Resumidamente, até uma rude desconstrução da ‘civilização’ mostra que a alegação de superação das fases prévias não é mais que numa ilusão e que grandes e "desenvolvidos" grupos de pessoas unidas na ‘civilização’ atualmente repetem o comportamento e sistema de valores dos ‘selvagens’ [...]. Desenvolvendo a ideia de ‘bom selvagem’ de Rousseau (que criticou fortemente a civilização como fenômeno e considerava-a como sendo fonte de todo mal), podemos dizer que o assim chamado ‘homem civilizado’ é um ‘selvagem feio’, um ‘bárbaro’ corrompido e pervertido. (DUGIN, 2012, p. 154, 155)

O questionamento e a problematização em questão é: poderíamos definir o indígena como sendo inferior, ou selvagem, comparado ao europeu? Estaria o indígena em um estágio de desenvolvimento atrasado? Conforme o antropólogo francês Claude Lévi-Strauss constatamos que dentro de uma estrutura antropológica não podemos ver os povos rotulados “primitivos” como inferiores. Podemos, porém, considerá-los diferentes, membros de sociedades diferentes, não melhores ou piores.

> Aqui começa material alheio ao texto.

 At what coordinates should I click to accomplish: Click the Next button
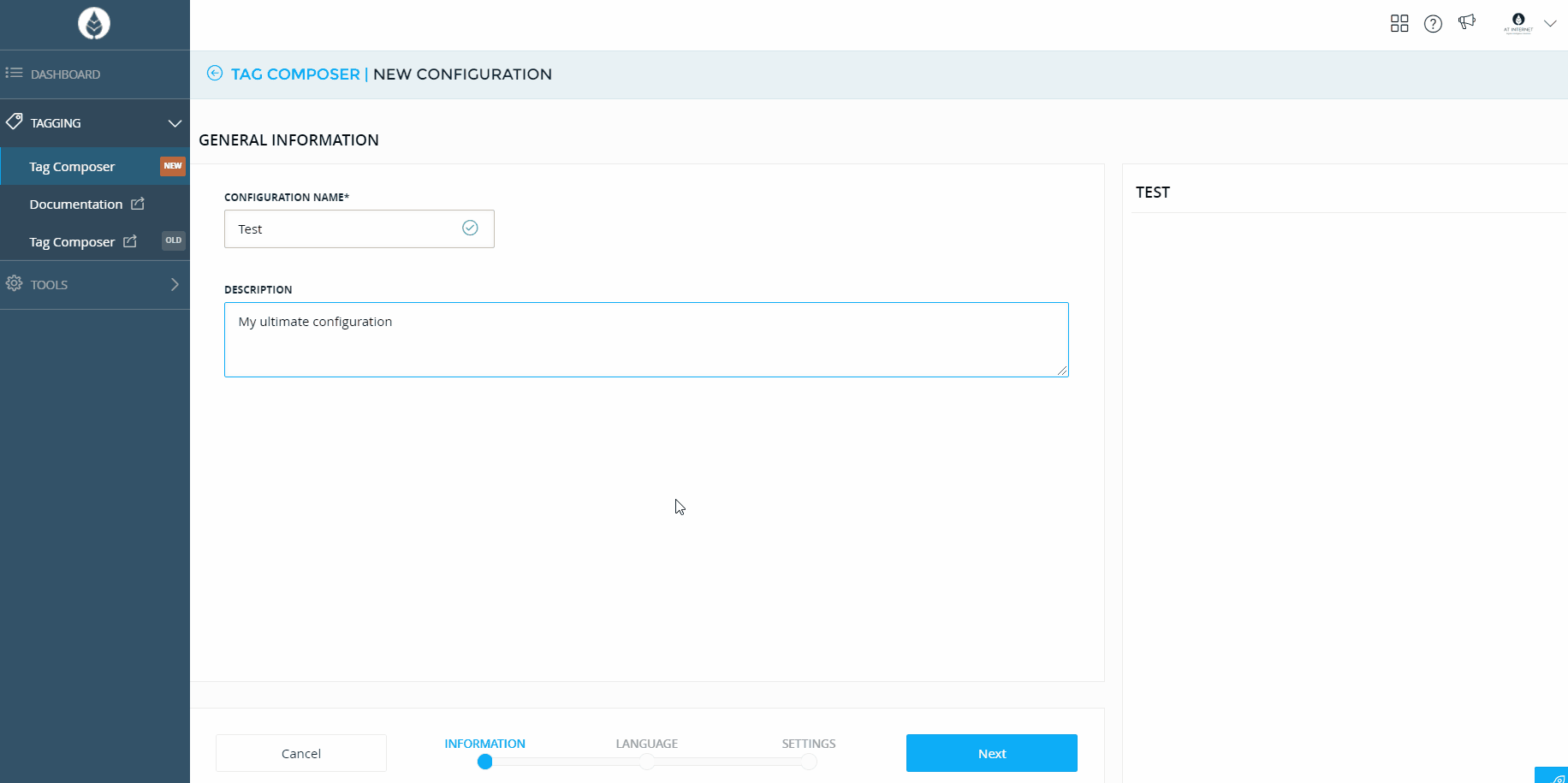pos(991,753)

É urgente compreender que sociedades por mais diferentes que sejam não representam uma fase superior ou inferior. São, sim, construídas sobre outras fundações e valores (LÉVI-STRAUSS, 2012). Para Dugin (2012), Lévi-Strauss demonstrou em seu trabalho que os tidos “selvagens” ou “primitivos”, pensam da mesma maneira que os tidos como “superiores”, apenas tendo sua taxonomia construída diferentemente, tendo uma lógica entre eles, podendo ser inclusive mais refinada. Prova também que diferente da ideia de Lévy-Bruhl e de cientistas evolucionários, a ideia de uma “lógica inicial” não existe, podendo uma estrutura de mitos indígenas ser tão complexa quanto as formas culturais familiares aos europeus. Não há apenas um “logos inicial”, e, sim, outro logos, o qual faz com que nos deparemos com um sistema de relações, nuances, reconhecimentos, diversidades e modelos de construção, que funcionam dentro de outro sistema de hipóteses, com sua estrutura análoga a de povos ditos desenvolvidos, que são construídas através de “recursos lexicais diferentes”, não sendo constantes seus elementos, mas em suas relações. Conforme Lévi-Strauss (2012) há uma visão um tanto equivocada, que perdurou por muito tempo em vista de preconceitos, baseada na simplicidade e muitas vezes na grosseria existente entre os povos ditos “primitivos”, desviando os etnólogos de uma interpretação correta sobre os sistemas de classificações conscientes, complexos e coerentes que são existentes nestes povos. Lévi-Strauss considera necessário superar a imagem tradicional que se faz destes povos, não podendo compreendê-los como recém-saídos da condição animal. Encontramos em muitos povos primitivos exercícios de especulação muito próximos daqueles dos naturalistas e herméticos da Antiguidade e da Idade Média. Sobre a lógica destes povos:

É provável que o número, a natureza e a ‘qualidade’ desses eixos lógicos não sejam os mesmos, segundo as culturas, e que se poderia classifica-las em mais ricas e em mais pobres a partir das propriedades formais dos sistemas de referência que demandam para construir suas estruturas de classificação. Todavia, mesmo as menos dotadas sob esse aspecto operam com lógicas de várias dimensões, cujo inventário, análise e interpretação exigiriam uma riqueza de informações etnográficas e gerais que muitas vezes nos faltam. (LÉVI-STRAUSS, 2012, P. 81)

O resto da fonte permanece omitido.